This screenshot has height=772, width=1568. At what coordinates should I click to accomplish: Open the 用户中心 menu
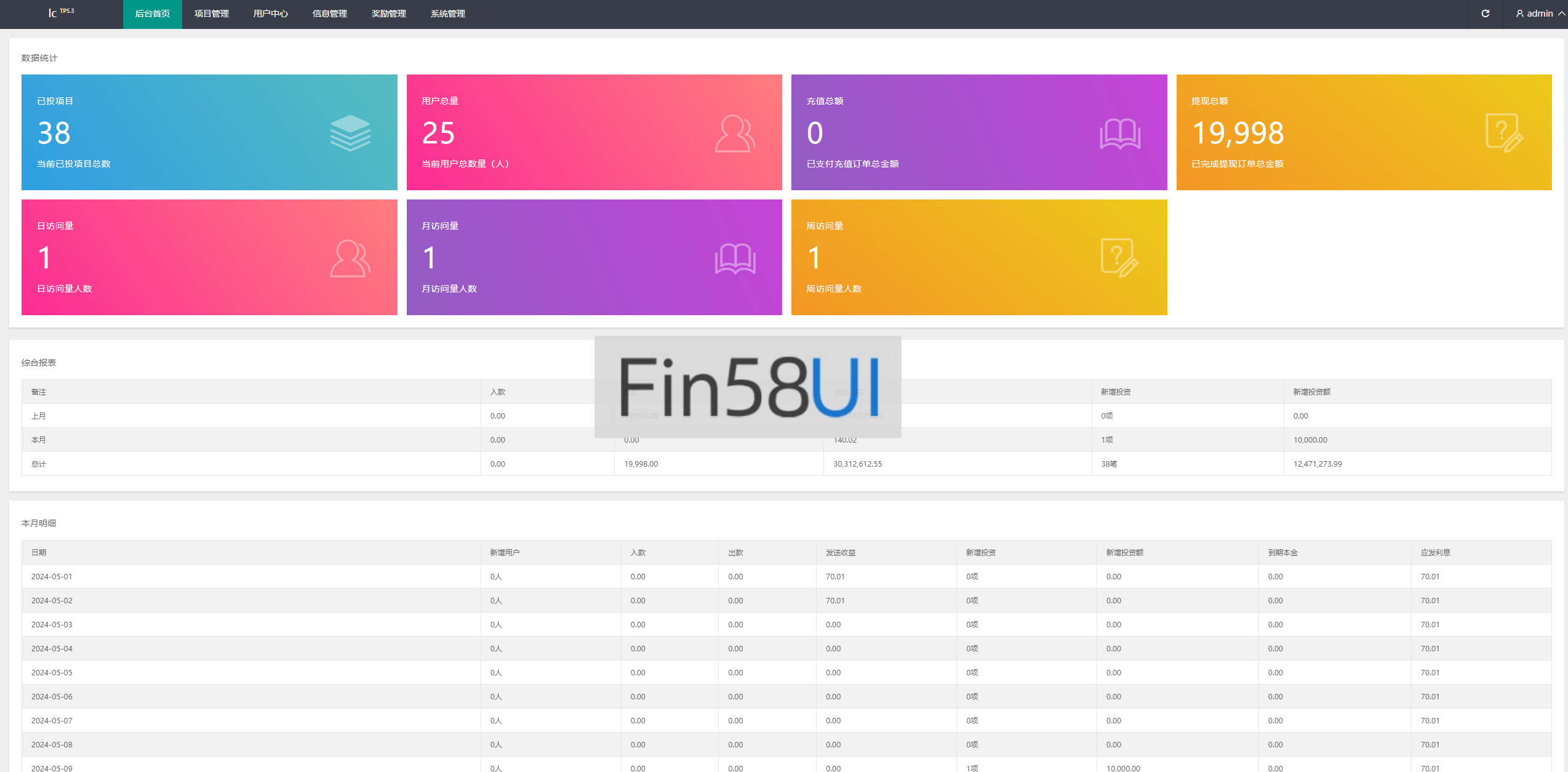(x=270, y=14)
---
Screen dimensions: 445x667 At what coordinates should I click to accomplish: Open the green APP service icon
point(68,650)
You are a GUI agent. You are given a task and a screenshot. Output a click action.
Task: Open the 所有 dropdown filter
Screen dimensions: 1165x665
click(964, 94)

▸ EXERCISE BRIEF
Rewrite the stretch from the line containing "Screen dimensions: 445x667" through the line containing "click(964, 94)", both ends included and requests kept, but scale every click coordinate in the answers by 1.85, rounding to whole numbers with halves going up. Leave the numbers in the requests unchanged, and return only those lines.

▸ RESULT FOR THIS TASK
Screen dimensions: 445x667 At what coordinates should I click to accomplish: Open the green APP service icon
point(126,1203)
You are a GUI agent. You are given a task and a screenshot. Output a click action.
Task: Open the 所有 dropdown filter
Screen dimensions: 1165x665
click(1783, 174)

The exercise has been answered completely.